The Senate validates the text that perpetuates the measures inspired by the state of emergency



The bill strengthening “anti-terrorism” measures and intelligence was approved by the Senate on the night of Tuesday to Wednesday. With 251 votes in favor, 27 against and 66 abstentions, the senators gave the green light to this text which perpetuates measures inspired by the state of emergency. The latter, mostly on the right, approved it at first reading, after the National Assembly, but modified several articles. Deputies and senators will try to agree on a common text. In case of failure, a new reading will be organized in both chambers, the Assembly having the last word.

Announced in the wake of the attack against a police officer in Rambouillet (Yvelines) in April, this new bill in the anti-terrorism arsenal had long been scheduled. In particular, it aims to bring four emblematic but experimental measures of the “internal security and fight against terrorism” (Silt) law of 2017 into ordinary law.

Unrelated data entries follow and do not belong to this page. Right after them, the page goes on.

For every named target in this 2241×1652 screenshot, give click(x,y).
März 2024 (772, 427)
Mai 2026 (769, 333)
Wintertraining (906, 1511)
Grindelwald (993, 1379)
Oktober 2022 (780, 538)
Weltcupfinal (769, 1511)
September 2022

The left opposed to measures on intelligence

The objective of the intelligence component is to draw the consequences of the technological and legal developments of the last five years. While it generally satisfies the right-wing senatorial majority, the text has encountered strong opposition from the left. The CRCE groups with a communist and environmentalist majority thus defended, without success, two motions of rejection en bloc. Esther Benbassa (environmentalist) castigated “liberticidal” provisions, Eliane Assassi (CRCE) a “security escalation”.

The PS, which wanted the Silt measures “to remain provisional”, announced that it would seize the Constitutional Council. The Minister for Citizenship Marlène Schiappa, for her part, defended a balanced bill, “essential” to those who fight against the terrorist threat.

Extension of measures taken during the state of emergency

Security perimeters, closure of places of worship, individual administrative control and surveillance measures (Micas) and home visits: these four administrative police measures followed on from state of emergency measures, implemented for two years after the attacks in Paris and Saint-Denis on November 13, 2015. Unsurprisingly, the Senate approved their perpetuation, the Senate rapporteur Marc-Philippe Daubresse (LR), however regretting a waste of time. The Senate had already voted last October, but the government then wished to stick to a one-year extension.

The senators refused the extension to two years of the duration of the Micas for people convicted of “terrorism” leaving prison, arguing a constitutional risk. The rapporteur proposed instead “a comprehensive measure”, which also makes it possible to strengthen another article of the text, creating a judicial measure of prevention of terrorist recidivism and reintegration. The senators replaced it, against the advice of the government, by “a judicial measure aimed not only at social rehabilitation, but also at monitoring the individual”. It takes up a bill from the chairman of the commission of laws François-Noël Buffet (LR).

Last July, the Parliament adopted a law “establishing security measures against perpetrators of terrorist offenses at the end of their sentence”, but it had been rejected by the Constitutional Council.

Access to certain archives

With regard to the intelligence aspect, the Senate voted to perpetuate the technique known as the algorithm which makes it possible to analyze Internet browsing data provided by telecom operators. But for its extension to connection URLs, it preferred to limit itself to an experiment. The services will have a specific information retention regime to improve artificial intelligence tools.

The project also proposes to liberalize access to certain archives for study and research purposes, but introduces in return for the most sensitive documents exceptions to the fifty-year period provided for declassification. Relaying the concerns of historians, senators from different sides have stepped up to the plate against this article, like the centrist Catherine Morin-Desailly who denounced “a historical decline in the principle of free disclosure of archives”. Long defended by the Minister of Defense Florence Parly, the device was validated by the Senate in an electric atmosphere.